How do we discover the world outside of ourselves?   How do we make this outer reality known to us and have a reasonable assurance that others share the same outer world we think is there? The environment we are raised in dictates alot of our inner behavior toward this shared reality we inhabit. We are bottle fed patterns of behavior;  a smile is pleasant,  a raised voice scares us and hooks us to a bad feeling,  we learn to hold our parents hand for safety.  We accept this physical world as fact not fiction.  As we gain more knowledge and experience, we begin to shift our perceptions more inward and toward our reactions to things outside of ourselves.

These inner reactions relate to an outside force that is stagnating our creativity.  We begin the long journey of self discovery and how we can imprint on the outside world our perceptions, our feelings and how this can change others behavior toward us,  ultimately how we can connect with others through our own experiences manifested through art..

Through time, we become quick to size up situations and we gain intuition to skip alot of once necessary clues in order to make judgements, which could mean the difference between life and death or just a bruised heart.

In everyday life, this can be a good thing, but I don't think it is necessarily good when you are creating imagery with meaning.  The mechanical aspects of photography are getting easier by the day, but the the intent in your subject selection and your final image is still complicated, frustrating, and necessary.  We must think before we press the shutter.

What drives you to photograph?  If you allow your negative patterns (conditioned responses to outer stimulus) to inhibit your ability to react, if you internalize this negativity, you could look at a scene and think it could be better and then move on. What you have accomplished is to ignore the present subject and miss an opportunity to make something from it.  Obviously, their are times you just don't feel it and have lost interest and are tired of the struggle to create, but other times by pushing yourself just alittle more, trusting your intuition, you can discover a deeper  reaction to your subject that was really there, but remained hidden until you pushed through your own inner barriers.

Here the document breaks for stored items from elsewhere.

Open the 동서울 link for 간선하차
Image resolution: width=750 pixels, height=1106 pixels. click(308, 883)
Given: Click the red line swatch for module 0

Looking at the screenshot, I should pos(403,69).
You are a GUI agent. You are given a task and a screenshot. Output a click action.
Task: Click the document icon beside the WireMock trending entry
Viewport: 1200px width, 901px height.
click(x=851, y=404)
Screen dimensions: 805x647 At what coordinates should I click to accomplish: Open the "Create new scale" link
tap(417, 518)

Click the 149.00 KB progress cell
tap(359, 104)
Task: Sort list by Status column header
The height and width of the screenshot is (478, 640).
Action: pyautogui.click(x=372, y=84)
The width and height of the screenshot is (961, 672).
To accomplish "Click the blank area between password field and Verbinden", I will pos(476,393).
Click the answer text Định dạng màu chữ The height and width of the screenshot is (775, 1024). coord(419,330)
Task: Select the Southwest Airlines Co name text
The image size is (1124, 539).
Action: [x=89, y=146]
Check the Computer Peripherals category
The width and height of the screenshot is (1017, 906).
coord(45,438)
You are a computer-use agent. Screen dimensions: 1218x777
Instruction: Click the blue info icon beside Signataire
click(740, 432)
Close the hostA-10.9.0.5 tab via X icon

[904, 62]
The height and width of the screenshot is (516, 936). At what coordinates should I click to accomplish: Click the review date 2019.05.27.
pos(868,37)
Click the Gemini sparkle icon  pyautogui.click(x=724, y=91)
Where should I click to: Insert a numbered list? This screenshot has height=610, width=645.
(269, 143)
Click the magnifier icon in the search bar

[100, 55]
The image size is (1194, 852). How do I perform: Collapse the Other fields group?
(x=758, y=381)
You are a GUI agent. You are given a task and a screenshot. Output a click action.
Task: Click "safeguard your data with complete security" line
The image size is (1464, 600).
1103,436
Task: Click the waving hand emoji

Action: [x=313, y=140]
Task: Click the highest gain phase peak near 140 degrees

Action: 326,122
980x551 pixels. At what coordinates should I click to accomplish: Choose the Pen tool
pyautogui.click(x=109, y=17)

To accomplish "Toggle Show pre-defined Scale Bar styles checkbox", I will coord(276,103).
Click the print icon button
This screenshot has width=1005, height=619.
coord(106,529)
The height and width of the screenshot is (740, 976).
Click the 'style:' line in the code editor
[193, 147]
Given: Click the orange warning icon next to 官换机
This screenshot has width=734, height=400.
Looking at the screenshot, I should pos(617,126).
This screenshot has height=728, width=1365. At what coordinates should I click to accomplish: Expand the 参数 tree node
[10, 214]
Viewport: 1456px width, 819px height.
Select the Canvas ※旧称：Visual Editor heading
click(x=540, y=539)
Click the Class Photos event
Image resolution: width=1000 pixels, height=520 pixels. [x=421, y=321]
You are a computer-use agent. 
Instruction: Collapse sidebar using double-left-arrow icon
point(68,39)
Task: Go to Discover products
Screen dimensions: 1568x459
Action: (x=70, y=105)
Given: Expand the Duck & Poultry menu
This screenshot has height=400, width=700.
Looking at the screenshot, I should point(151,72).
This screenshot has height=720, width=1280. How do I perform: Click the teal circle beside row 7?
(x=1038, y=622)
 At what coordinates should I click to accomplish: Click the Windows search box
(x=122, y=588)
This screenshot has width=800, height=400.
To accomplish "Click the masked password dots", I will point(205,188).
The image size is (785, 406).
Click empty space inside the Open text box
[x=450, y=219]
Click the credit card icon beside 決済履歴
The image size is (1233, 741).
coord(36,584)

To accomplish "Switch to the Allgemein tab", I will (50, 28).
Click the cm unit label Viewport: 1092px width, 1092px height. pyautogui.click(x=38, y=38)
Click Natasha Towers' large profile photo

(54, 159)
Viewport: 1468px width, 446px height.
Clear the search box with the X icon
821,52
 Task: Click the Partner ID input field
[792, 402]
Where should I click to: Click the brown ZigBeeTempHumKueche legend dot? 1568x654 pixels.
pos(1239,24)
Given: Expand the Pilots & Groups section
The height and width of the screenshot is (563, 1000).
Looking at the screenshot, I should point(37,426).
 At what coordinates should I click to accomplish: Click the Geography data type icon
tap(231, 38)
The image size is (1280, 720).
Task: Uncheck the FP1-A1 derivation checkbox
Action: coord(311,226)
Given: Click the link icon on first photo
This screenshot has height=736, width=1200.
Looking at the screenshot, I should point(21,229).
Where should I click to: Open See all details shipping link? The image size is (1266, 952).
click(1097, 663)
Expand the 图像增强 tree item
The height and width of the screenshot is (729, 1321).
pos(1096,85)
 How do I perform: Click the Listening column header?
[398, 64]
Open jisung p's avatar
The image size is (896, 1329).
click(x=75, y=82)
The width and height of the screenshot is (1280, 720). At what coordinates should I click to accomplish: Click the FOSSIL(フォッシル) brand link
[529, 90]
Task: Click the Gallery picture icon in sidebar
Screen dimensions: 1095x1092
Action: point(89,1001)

We have all felt the evil eye of negative comments about us, our appearance, our friends we keep, choices we make. The same is true when you show someone an image you created.  This image says something about you whether you realize it or not.  A negative comment can sting and create future barriers to your creative will.  You must fight through the negative and grow from each personal image you take and begin to understand why you have become attracted to certain subject matter and not others.  By exploring your inner world, you will find that once you overcome your trepidation to exhibit your work you can get to a better place of confidence.  With positive feedback from trusted voices, we grow in our ability to act and not over think each programed feeling toward the outer world. We have all taken a picture of something that we felt was a great subject and had great meaning to us as we viewed it through the view finder.  But, when we see the final image, we look at it again and wonder, "what was I thinking?".  The subject is too vague and too cerebral to have any purpose.  But so what? By making that exposure you felt something. You moved outside your restrictions and were able to find some kind of purpose for taking that image. That is a good thing, a first step toward image knowledge. The next subject will be looked at a little differently with more knowledge and experience.

The first image I remember shooting was a glove laying in the middle of a country road.  The thing that drew me to this subject was its isolation and the feeling of abandonment that was present.  I pulled off to the side of the road and went back to take the image.  When I got close to the glove I noticed that the middle finger on the glove was raised, the glove was telling me to F... off.  I smiled and knew photography was going to fun.